#### LISTED RECORDS
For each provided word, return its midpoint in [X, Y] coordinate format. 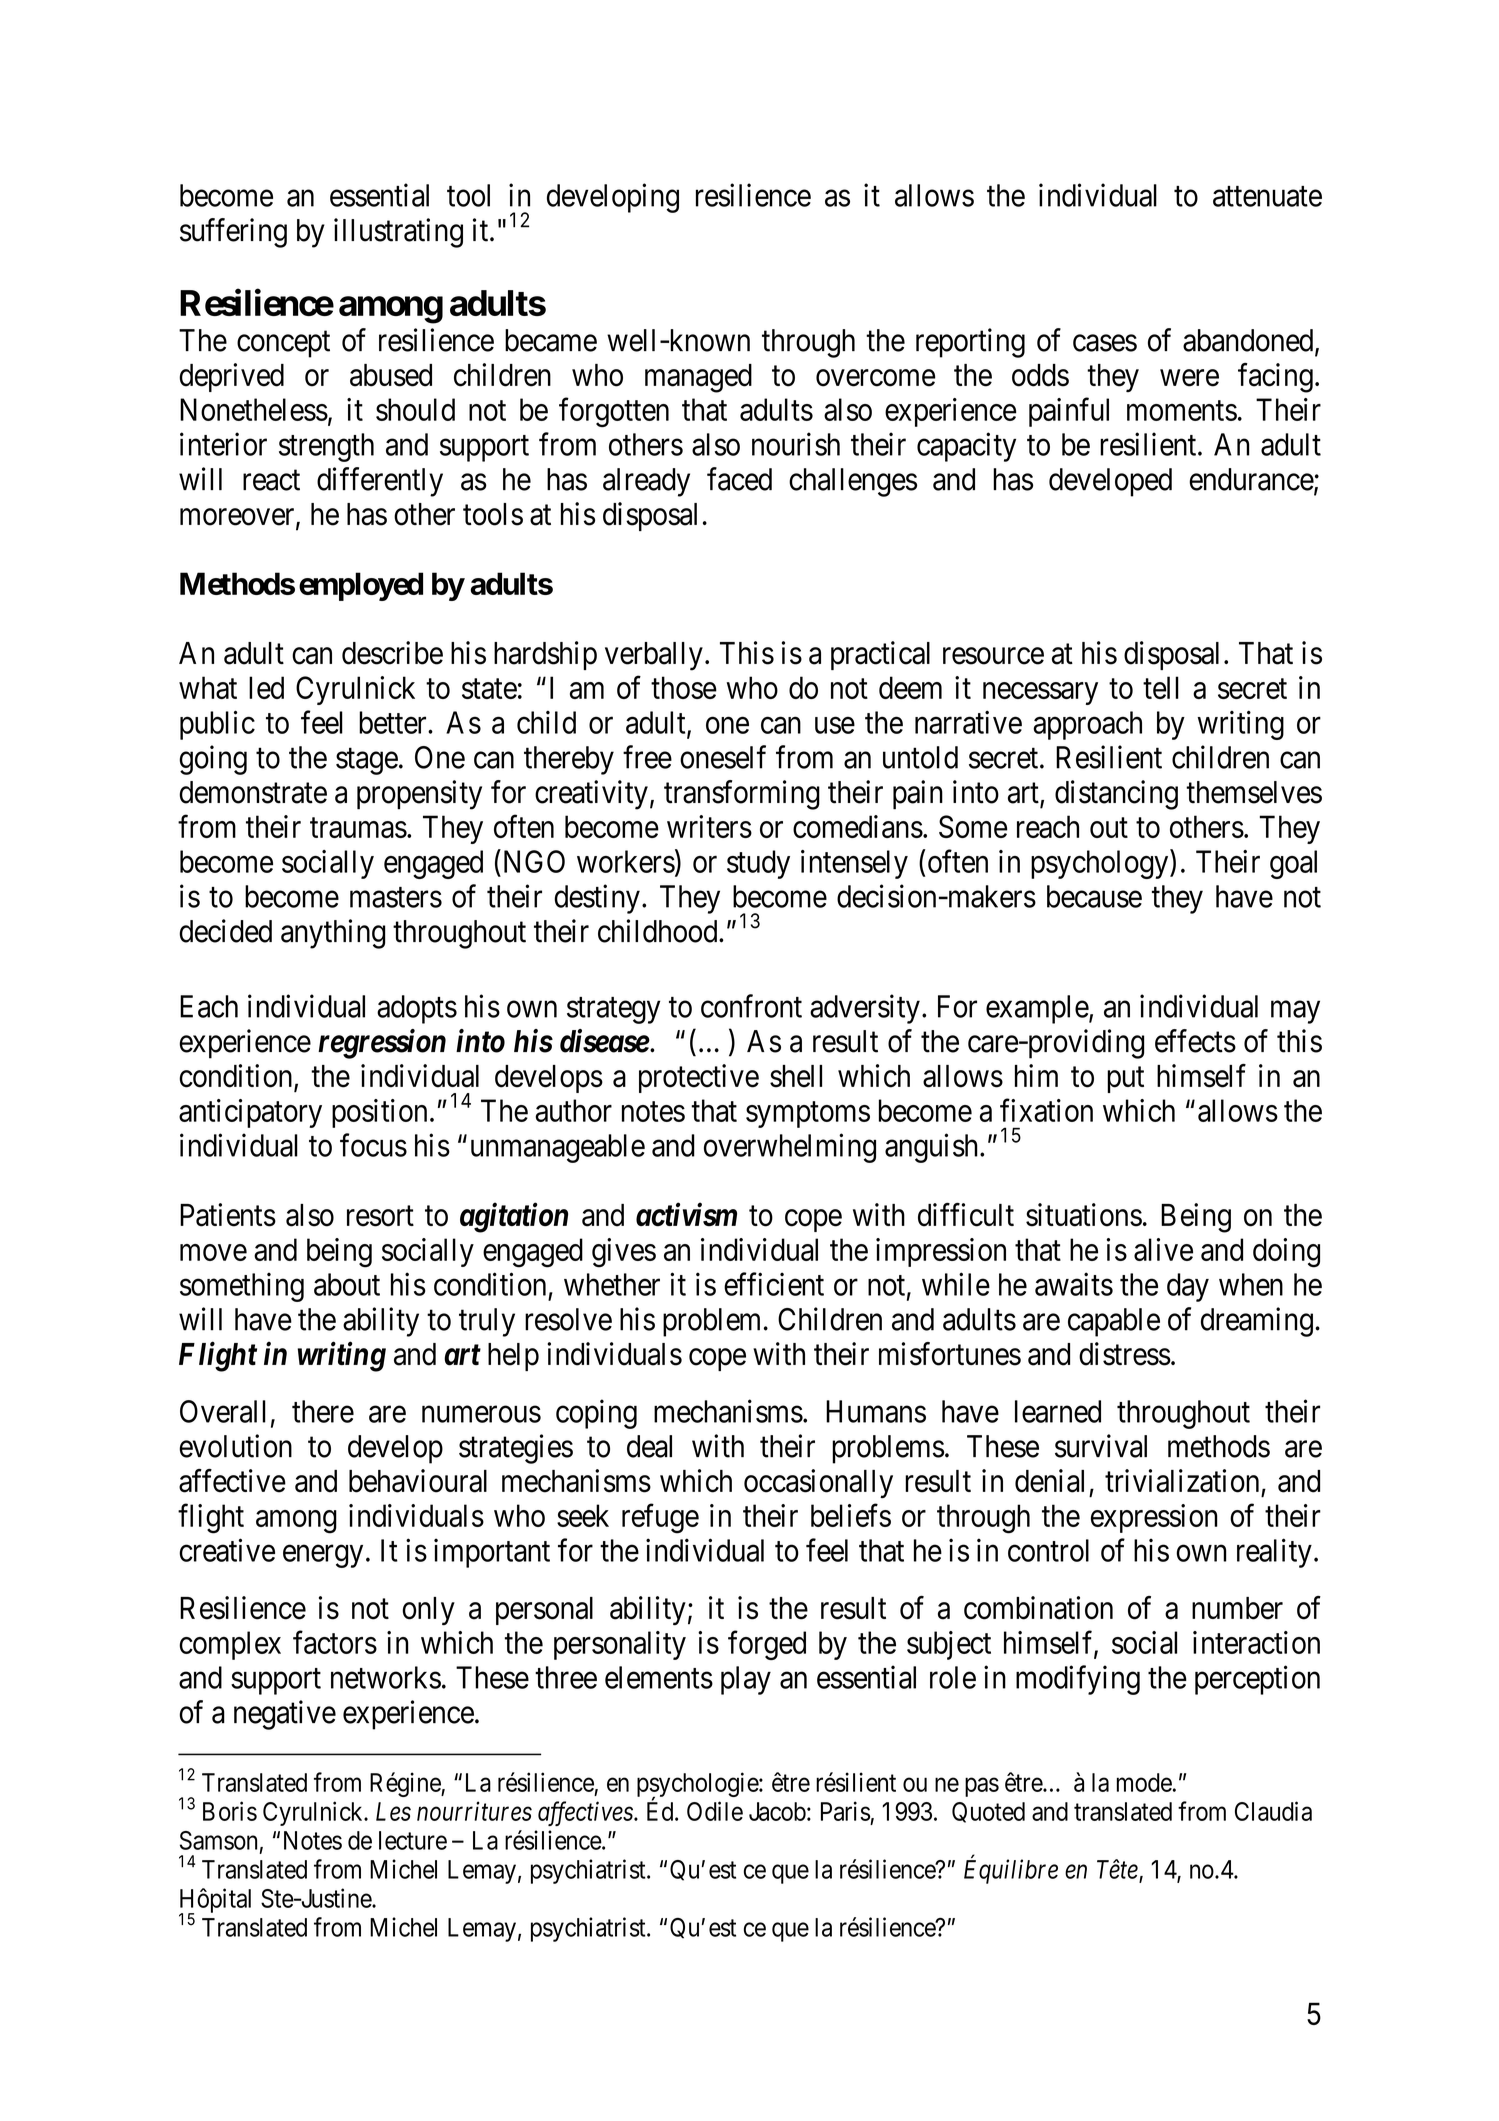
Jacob [777, 1811]
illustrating [398, 233]
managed [698, 378]
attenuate [1267, 196]
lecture [413, 1840]
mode [1144, 1782]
########
WORK REQUIRED ->
Rewrite all of the records above with "midpoint" changed to "center point" and nothing else altered. Leave the pictures out of your answer.

SOLUTION TO THIS TASK ->
For each provided word, return its center point in [X, Y] coordinate format. 
Jacob [777, 1811]
illustrating [398, 233]
managed [698, 378]
attenuate [1267, 196]
lecture [413, 1840]
mode [1144, 1782]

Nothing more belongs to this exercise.